这不能怪我,因为这种在我脑海中根深蒂固的可以称之为习惯的东西,就像是酒液灌入人体后分解的那些无孔不入的酒精一样让人摆脱不了。
不知道过了多久,窗外的云层也黑了下来,而那道一直打在我身上的痴迷目光也消失了。我再次放下报纸看过去,入眼的是他安静的睡脸。
他就像一只拼命想把自己埋藏在黑暗中的小动物一样微微蜷缩在座椅上,睡着的表情很安详,让我有了一种一直这样看下去也不错的想法。

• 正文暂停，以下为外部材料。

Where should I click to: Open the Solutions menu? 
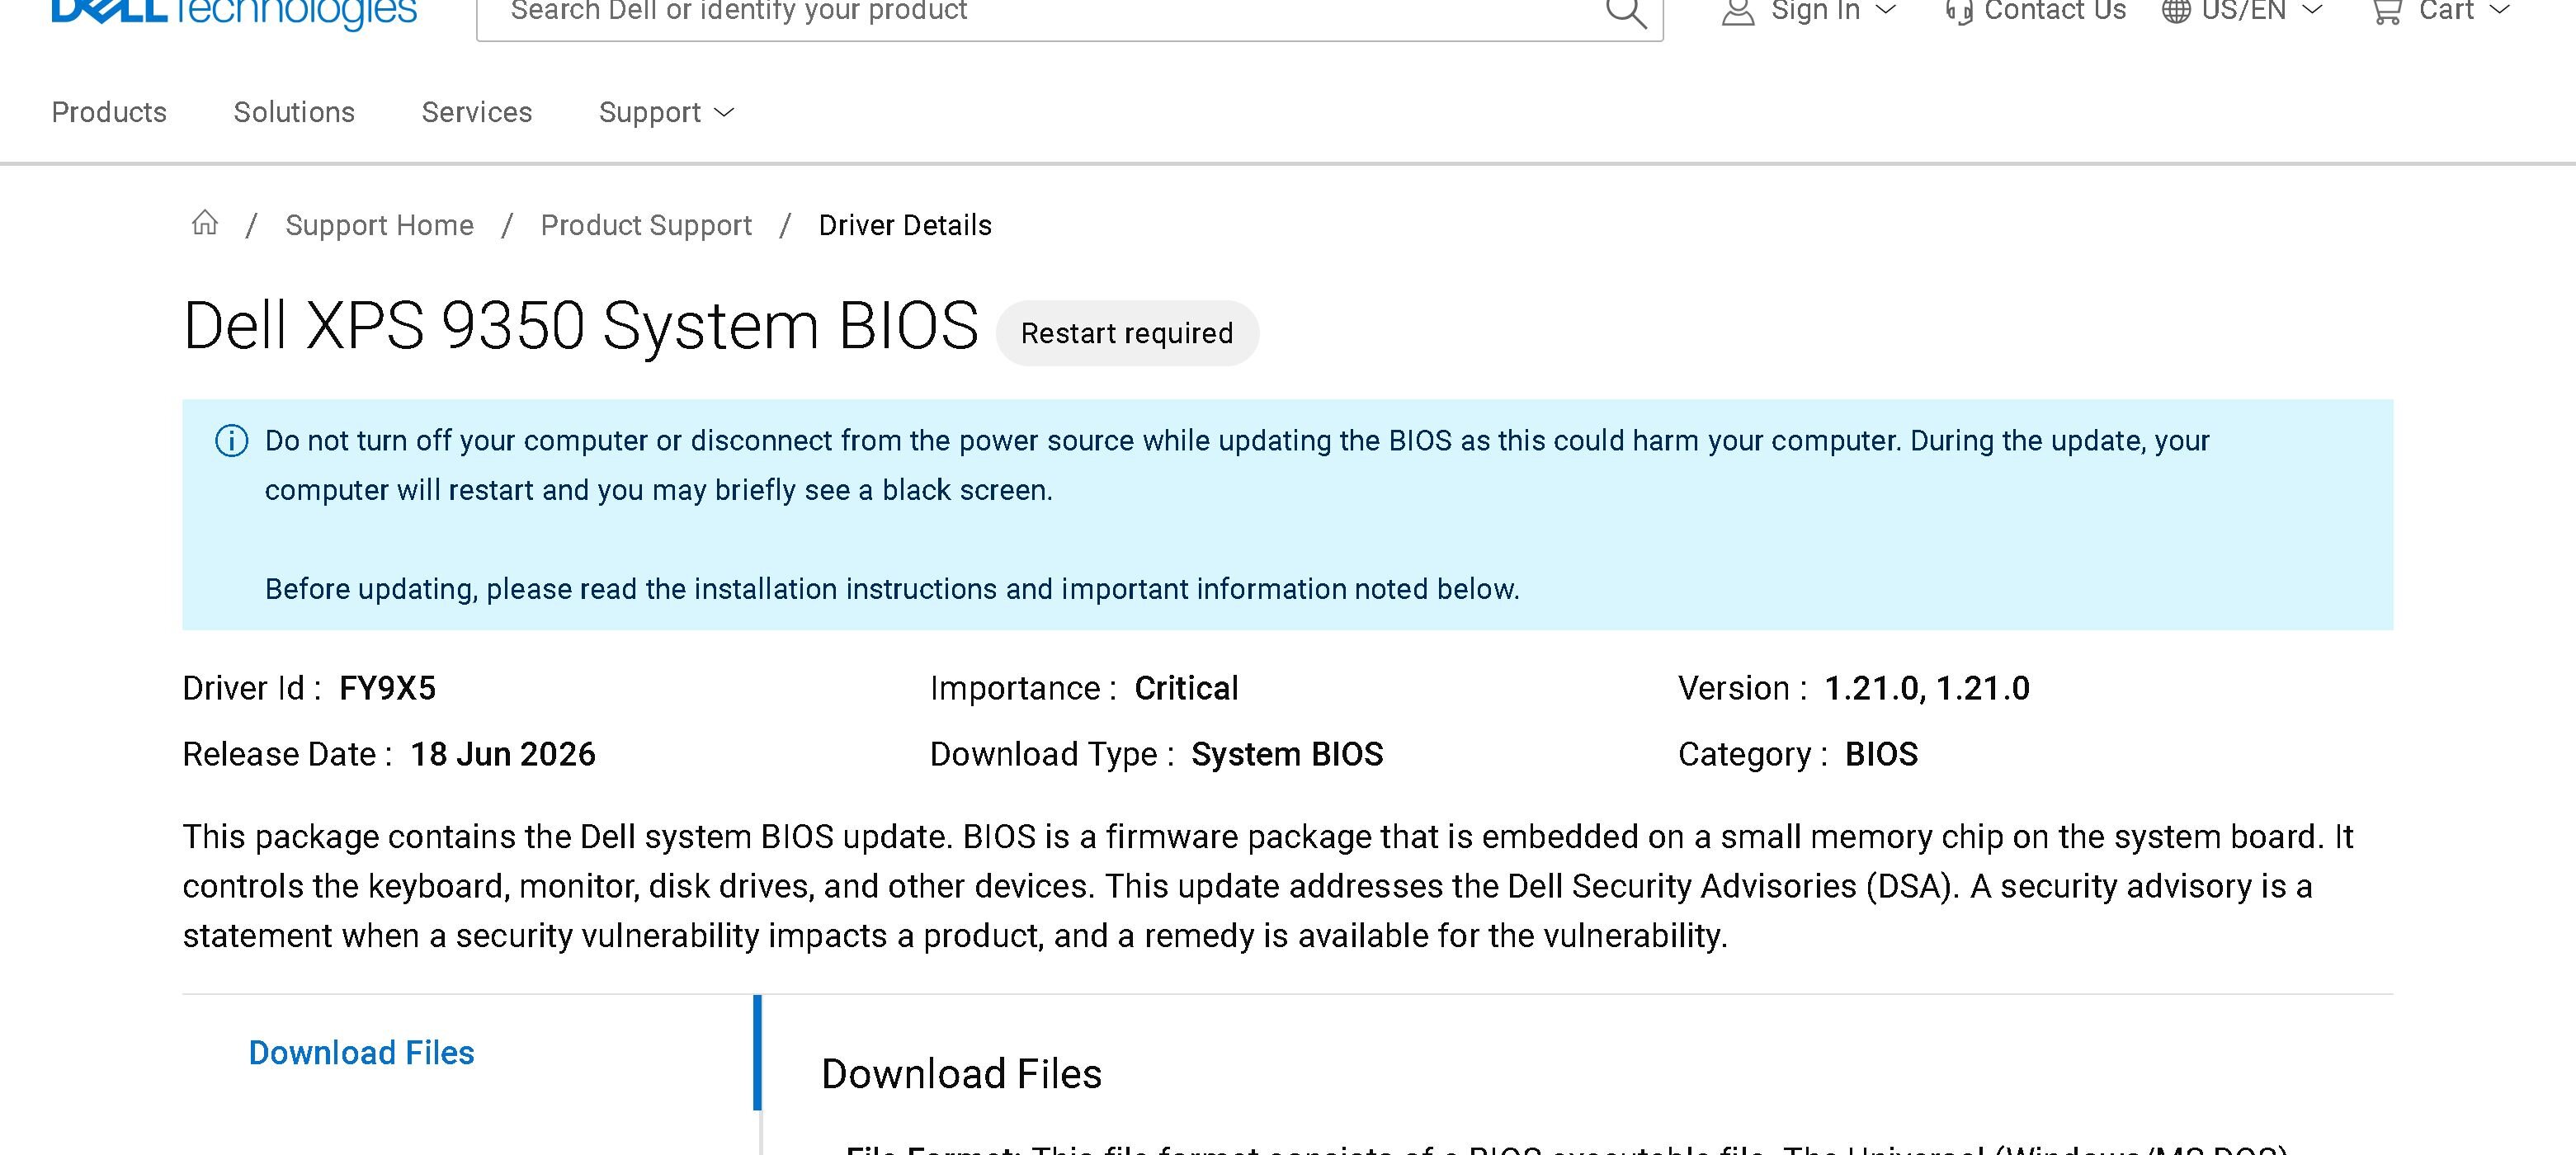click(x=294, y=112)
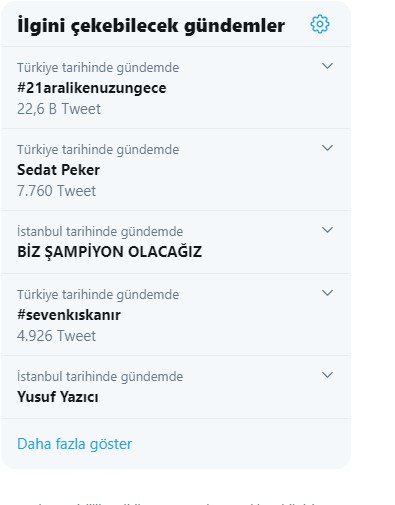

他的皮肤很白,睫毛很长,鼻梁很好看。说来有些惭愧,这是我第一次那么近、那么认真地好好看他。八年前等到我想去好好看他的时候,他却离开了我;八年后我看到本以为死去的他活生生地坐在我面前的时候,我被
狂喜冲昏了头脑。现在这么安静的时刻,足够我好好看他了。
然后我叫了床毯子,披在他的身上。
似乎在睡梦中感受到了别样的温暖,他无知觉地靠近我,蹭了蹭。
我摸了摸口袋里的绒布小盒子。
我觉得这样的状态很好。
下飞机后他说想去上个厕所,行李有人会派送到我预定的酒店去,于是我便站在出机口等他。
站了一会儿我后悔把本来随身的墨镜塞行李箱里了。
荷兰的姑娘还是蛮富有浪漫情怀的,不到十分钟我已经看到不下十个女孩儿或者男人在周围赖着不走对着我发送电波了,根本不管我想不想接收。
又过了会儿,一个女孩朝我走过来,看上去是想有所行动了。
那女孩典型欧罗巴人的长相,人很瘦,显得脸很小眼睛很大,个子高挑,大概只比我矮半个头这种身高的女人真是太少了,如果她跟我说她是某个走时装大秀的模特我都相信。
先生,她靠近我用荷兰语说,我们能换一下推特或者脸书吗?
大概都系日耳曼语族的人种,她把我也当成这个国家的人了,只不过现在的我倒也会说几句荷兰语,也不至于由于语言不通冷场。
抱歉,我说,我没有那个。
噢,是吗,她看起来似乎有些不太相信,但也仍旧不死心,手机号呢?我们换一下手机号吧。说着她微微凑向前来。
小姐,我蹙眉,你靠的太近了。
抱歉。她说,朝后退了几步。
我漫不经心地晃着眼珠想着怎么糊弄过去的时候,却望见一个往外跑的熟悉身影。
是他。他为什么急于离开这里?
我看了看依旧挡在我眼前那高挑的姑娘。
糟了,大概是被误会了。
我想着,立即迈开步伐追了过去,那个姑娘看到我突然离开喊了我几声,不过我也顾不得别人怎么想了,当务之急是把那个匆匆逃离的小兔子给抓回来,而不是在这里陪这个干瘪竹竿妞含糊。
他跑的很快,身形比兔子灵活多了不愧是我教出来的学生。我跑出机场的时候他已经没影了,这让我的头很痛。
我不知道他误会成什么样了,但是不管是什么误会,眼下的状况都是不太好的。
我想他应该不会跑远,应该是在附近找个地方躲起来了,于是我不停地在周围寻找。
下午四点下的飞机,我一直找到六点才找到他。
我找到他的时候他躲在一公里外的一处街心花园里面,低着头坐在长椅上,远远的看不清脸上的神情。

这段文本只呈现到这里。